3. ve sonraki günlerde şans verebileceğiniz, bizim henüz gidemediğimiz noktalara ise sonraki yazımızda yer vereceğiz ve tamamlandığında aşağıya bir link bırakacağız.
1. Gün
1)Upper Belvedere Palace
Burayı kendi listemizin ilk sırasına koyma sebebimiz uçaktan öğleden sonra indiğimiz bir kış günü, havanın erken kararacağını düşünerek günden maksimum verim almaya çalışmamızdı.
Viyana Merkez Tren İstasyonu’nda indikten sonra yaklaşık 10 dakikalık bir yürüyüşle, henüz otelinize gitmeden Belvedere Sarayı’na ulaşabilirsiniz. Çantalarınızdan kurtulmak için, Bounce ya da Radical Storage gibi uygulamalarla Belvedere Sarayı’na ya da tren istasyonuna en yakın bavul bırakma istasyonunu bulup bavul başı ortalama 5/6 euro fiyatla ağırlıklarınızdan kurtulmuş şekilde gezebilirsiniz, keza Belvedere Sarayı’nın vestiyeri kesinlikle bagaj kabul etmiyor.

───

§ **Alıştırma hedefi**
Viyana gezisi yazısında "3. ve sonraki" sözlerinden "verim almaya çalışmamızdı." sözlerine kadar olan bölümü hiçbir değişiklik yapmadan yazın. Yalnızca metinde yazanlara dayanın.

[Veri girdileri]
───

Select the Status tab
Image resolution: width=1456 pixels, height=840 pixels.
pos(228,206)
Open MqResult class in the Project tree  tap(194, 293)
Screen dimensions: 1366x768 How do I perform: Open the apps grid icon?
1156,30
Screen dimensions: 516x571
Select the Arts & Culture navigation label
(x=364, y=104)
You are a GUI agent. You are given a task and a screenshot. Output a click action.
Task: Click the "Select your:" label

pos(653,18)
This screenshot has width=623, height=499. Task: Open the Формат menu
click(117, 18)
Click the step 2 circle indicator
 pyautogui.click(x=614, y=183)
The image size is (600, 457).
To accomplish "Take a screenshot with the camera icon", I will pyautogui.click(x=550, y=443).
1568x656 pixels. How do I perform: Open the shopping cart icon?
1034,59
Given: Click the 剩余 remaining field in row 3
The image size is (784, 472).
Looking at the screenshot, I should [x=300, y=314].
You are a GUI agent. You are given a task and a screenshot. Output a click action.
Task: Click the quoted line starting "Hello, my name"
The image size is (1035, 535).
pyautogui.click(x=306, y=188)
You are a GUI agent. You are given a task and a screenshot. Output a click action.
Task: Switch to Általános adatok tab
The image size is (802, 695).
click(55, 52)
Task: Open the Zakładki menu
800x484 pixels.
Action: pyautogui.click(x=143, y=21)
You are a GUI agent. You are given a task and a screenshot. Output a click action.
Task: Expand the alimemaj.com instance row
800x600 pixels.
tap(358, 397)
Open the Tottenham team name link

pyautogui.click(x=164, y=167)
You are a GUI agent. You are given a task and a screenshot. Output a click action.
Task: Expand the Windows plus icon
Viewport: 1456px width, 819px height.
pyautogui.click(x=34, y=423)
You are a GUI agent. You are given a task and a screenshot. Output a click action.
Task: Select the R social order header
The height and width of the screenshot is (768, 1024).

───

§ **Çözüm**
3. ve sonraki günlerde şans verebileceğiniz, bizim henüz gidemediğimiz noktalara ise sonraki yazımızda yer vereceğiz ve tamamlandığında aşağıya bir link bırakacağız.
1. Gün
1)Upper Belvedere Palace
Burayı kendi listemizin ilk sırasına koyma sebebimiz uçaktan öğleden sonra indiğimiz bir kış günü, havanın erken kararacağını düşünerek günden maksimum verim almaya çalışmamızdı.